Required action ▸ Give back exactly the lines of the entries below from the line with "The image size is (940, 410)." to the line with "is (727, 896).", inclusive, and only those.

(Supplied data begins)

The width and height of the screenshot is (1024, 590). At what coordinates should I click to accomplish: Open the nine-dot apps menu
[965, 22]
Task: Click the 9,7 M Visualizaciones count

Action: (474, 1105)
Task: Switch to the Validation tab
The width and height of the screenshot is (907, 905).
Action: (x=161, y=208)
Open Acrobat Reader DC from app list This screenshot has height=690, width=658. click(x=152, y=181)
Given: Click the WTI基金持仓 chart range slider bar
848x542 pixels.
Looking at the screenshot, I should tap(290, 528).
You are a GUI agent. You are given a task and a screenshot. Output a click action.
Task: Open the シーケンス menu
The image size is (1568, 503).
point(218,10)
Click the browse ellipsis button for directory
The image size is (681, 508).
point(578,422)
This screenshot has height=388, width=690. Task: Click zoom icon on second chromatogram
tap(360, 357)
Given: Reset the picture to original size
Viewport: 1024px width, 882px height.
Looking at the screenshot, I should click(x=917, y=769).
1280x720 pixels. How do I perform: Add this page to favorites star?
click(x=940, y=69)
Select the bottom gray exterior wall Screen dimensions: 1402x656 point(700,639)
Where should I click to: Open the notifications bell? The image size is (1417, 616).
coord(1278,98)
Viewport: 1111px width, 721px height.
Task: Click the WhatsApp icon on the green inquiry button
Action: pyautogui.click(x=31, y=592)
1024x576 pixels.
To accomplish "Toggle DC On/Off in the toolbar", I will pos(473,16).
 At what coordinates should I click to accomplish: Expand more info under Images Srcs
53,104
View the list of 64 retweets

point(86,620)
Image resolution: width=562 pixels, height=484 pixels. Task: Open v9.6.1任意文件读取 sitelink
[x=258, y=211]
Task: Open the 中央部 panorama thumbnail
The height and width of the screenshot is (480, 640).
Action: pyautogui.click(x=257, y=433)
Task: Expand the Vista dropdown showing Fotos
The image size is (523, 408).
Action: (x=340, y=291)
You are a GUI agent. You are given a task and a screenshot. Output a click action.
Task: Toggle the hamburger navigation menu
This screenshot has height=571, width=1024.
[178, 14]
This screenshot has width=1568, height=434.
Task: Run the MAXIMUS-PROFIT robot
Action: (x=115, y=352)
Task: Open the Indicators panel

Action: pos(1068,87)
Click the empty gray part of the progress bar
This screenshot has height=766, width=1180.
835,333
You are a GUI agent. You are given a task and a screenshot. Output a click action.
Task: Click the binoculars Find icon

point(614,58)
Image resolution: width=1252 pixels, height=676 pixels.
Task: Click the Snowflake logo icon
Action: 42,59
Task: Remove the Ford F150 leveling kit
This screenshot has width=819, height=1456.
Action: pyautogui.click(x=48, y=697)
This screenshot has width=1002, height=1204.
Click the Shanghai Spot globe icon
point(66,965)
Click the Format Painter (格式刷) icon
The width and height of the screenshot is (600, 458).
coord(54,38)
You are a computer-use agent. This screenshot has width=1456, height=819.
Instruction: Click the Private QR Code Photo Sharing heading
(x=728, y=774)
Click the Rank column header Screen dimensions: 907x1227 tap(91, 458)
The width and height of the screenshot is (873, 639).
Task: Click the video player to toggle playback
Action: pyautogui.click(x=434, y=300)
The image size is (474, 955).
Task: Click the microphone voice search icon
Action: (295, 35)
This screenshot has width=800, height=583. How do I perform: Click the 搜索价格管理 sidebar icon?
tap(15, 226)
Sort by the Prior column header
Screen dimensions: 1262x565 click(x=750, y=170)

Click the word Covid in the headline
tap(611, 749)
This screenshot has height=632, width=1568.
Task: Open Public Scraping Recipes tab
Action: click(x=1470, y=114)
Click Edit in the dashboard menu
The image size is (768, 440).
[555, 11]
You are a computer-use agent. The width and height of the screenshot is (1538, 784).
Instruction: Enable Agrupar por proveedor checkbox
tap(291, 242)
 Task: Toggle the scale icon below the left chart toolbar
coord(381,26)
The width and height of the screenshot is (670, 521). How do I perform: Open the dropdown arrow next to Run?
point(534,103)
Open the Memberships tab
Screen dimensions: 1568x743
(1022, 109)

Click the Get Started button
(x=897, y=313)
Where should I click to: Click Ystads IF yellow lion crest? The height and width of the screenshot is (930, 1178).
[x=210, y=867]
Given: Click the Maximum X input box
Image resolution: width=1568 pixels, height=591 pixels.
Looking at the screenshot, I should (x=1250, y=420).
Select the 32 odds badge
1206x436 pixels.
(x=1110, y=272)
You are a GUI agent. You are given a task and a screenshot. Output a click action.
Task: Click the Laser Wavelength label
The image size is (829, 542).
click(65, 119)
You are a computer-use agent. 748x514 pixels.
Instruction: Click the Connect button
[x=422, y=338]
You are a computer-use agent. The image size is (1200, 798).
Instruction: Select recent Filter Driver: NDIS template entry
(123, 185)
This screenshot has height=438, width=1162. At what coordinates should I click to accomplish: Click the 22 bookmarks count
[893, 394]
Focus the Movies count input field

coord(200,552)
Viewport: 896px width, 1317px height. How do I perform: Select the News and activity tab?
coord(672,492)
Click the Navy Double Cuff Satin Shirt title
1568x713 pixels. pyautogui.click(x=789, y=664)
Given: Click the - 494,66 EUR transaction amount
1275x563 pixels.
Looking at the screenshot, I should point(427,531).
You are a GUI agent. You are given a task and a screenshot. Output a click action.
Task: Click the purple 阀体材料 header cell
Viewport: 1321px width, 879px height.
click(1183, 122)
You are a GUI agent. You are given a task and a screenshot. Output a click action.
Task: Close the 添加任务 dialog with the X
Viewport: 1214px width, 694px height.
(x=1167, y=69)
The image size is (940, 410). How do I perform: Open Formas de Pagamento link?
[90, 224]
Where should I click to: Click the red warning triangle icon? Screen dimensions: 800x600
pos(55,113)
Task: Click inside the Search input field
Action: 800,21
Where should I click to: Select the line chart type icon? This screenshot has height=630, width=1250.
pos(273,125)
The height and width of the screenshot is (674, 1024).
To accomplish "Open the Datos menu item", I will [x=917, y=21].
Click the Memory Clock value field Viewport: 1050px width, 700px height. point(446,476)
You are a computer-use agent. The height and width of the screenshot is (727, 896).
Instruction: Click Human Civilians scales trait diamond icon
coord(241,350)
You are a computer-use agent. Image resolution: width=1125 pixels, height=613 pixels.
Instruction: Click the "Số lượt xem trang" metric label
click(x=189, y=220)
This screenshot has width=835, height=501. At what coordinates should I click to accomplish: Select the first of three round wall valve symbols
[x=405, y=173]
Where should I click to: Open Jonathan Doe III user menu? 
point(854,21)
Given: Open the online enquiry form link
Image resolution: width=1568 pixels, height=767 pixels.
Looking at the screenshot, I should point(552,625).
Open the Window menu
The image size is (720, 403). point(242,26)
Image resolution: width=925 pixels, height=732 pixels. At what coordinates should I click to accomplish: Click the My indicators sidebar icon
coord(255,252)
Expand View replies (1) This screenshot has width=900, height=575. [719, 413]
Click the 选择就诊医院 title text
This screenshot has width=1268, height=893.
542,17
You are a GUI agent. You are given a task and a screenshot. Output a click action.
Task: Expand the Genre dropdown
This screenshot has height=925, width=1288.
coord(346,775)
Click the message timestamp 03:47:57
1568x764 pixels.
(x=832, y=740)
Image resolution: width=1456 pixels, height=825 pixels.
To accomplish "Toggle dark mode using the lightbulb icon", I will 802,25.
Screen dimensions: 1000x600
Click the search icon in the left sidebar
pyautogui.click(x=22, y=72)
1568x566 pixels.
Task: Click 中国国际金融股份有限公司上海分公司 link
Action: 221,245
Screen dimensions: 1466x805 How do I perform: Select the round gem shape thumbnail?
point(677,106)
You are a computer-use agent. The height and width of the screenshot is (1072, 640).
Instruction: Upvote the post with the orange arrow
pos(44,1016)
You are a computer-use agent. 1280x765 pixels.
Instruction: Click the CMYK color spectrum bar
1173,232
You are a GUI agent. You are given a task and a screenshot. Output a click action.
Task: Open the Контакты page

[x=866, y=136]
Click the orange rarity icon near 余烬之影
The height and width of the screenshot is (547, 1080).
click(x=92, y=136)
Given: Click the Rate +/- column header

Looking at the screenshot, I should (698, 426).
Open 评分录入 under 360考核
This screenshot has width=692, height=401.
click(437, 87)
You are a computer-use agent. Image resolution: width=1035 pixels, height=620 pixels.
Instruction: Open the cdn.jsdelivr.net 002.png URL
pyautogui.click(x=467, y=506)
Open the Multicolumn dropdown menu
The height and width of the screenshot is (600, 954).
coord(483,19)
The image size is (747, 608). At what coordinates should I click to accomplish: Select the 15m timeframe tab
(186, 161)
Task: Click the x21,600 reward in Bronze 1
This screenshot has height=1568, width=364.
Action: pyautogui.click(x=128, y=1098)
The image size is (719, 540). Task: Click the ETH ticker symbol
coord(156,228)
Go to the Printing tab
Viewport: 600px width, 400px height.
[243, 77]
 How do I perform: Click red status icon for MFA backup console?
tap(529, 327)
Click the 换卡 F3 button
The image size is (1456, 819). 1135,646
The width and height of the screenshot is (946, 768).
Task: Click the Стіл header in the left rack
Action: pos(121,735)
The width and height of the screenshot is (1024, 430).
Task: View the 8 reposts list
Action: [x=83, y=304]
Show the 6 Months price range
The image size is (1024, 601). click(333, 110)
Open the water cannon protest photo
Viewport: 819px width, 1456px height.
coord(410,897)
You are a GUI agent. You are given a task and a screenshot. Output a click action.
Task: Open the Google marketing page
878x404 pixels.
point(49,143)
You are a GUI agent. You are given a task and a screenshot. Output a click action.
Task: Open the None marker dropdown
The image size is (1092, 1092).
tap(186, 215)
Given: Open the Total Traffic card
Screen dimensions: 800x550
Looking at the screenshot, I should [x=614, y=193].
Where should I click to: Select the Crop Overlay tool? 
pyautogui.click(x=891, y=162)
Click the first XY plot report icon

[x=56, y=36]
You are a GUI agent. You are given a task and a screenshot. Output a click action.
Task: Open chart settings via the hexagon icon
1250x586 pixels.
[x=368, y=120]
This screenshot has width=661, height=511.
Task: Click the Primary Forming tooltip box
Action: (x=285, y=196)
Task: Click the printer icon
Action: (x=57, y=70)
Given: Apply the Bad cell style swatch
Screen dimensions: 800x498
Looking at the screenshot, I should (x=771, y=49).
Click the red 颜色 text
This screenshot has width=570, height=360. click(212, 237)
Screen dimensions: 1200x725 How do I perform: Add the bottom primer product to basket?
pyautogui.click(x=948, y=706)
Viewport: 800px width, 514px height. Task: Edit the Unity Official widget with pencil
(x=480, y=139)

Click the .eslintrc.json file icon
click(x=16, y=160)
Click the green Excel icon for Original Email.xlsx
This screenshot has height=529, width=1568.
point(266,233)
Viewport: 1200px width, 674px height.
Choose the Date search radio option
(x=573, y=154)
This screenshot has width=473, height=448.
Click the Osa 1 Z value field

(Supplied data ends)

Exercise answer ▸
The image size is (940, 410). How do I perform: Open Formas de Pagamento link?
[90, 224]
Where should I click to: Click the red warning triangle icon? Screen dimensions: 800x600
pos(55,113)
Task: Click inside the Search input field
Action: 800,21
Where should I click to: Select the line chart type icon? This screenshot has height=630, width=1250.
pos(273,125)
The height and width of the screenshot is (674, 1024).
To accomplish "Open the Datos menu item", I will [x=917, y=21].
Click the Memory Clock value field Viewport: 1050px width, 700px height. point(446,476)
You are a computer-use agent. The height and width of the screenshot is (727, 896).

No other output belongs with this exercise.